Yewon Lim, Changyeon Lee, Aerin Kim, Oren Etzioni

2024-07-25

DistilDIRE: A Small, Fast, Cheap and Lightweight Diffusion Synthesized Deepfake Detection

Summary

This paper introduces DistilDIRE, a new and efficient method for detecting deepfakes created by diffusion models. It focuses on making the detection process faster and less resource-intensive while maintaining accuracy.

What's the problem?

As technology improves, more realistic deepfakes are being created using diffusion models, which makes it harder to identify fake images and videos. Current detection methods, like the DIRE (Diffusion Reconstruction Error) technique, can be very slow because they require a lot of computational power. This slow performance makes it difficult to use these methods in real-world situations where quick decisions are needed.

What's the solution?

To solve this problem, the researchers developed DistilDIRE, which uses knowledge distillation to create a smaller and faster model for detecting deepfakes.

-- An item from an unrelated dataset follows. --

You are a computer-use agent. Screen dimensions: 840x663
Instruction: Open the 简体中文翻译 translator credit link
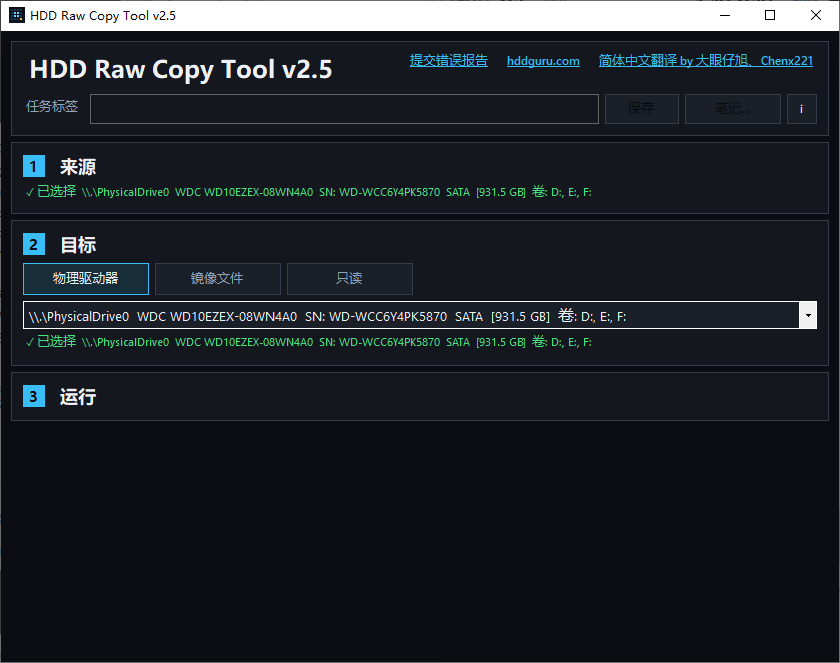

Instead of relying on heavy computations, DistilDIRE efficiently extracts important features from pre-trained models and uses them to quickly determine whether an image is real or fake. The results show that DistilDIRE can perform detection tasks 3.2 times faster than the existing DIRE framework while still being accurate.

Why it matters?

This research is important because it provides a practical tool for identifying deepfakes in various applications, such as social media, news, and security. By improving the speed and efficiency of deepfake detection, DistilDIRE can help combat misinformation and protect people from being misled by fake media.

Abstract

A dramatic influx of diffusion-generated images has marked recent years, posing unique challenges to current detection technologies. While the task of identifying these images falls under binary classification, a seemingly straightforward category, the computational load is significant when employing the "reconstruction then compare" technique. This approach, known as DIRE (Diffusion Reconstruction Error), not only identifies diffusion-generated images but also detects those produced by GANs, highlighting the technique's broad applicability. To address the computational challenges and improve efficiency, we propose distilling the knowledge embedded in diffusion models to develop rapid deepfake detection models. Our approach, aimed at creating a small, fast, cheap, and lightweight diffusion synthesized deepfake detector, maintains robust performance while significantly reducing operational demands. Maintaining performance, our experimental results indicate an inference speed 3.2 times faster than the existing DIRE framework. This advance not only enhances the practicality of deploying these systems in real-world settings but also paves the way for future research endeavors that seek to leverage diffusion model knowledge.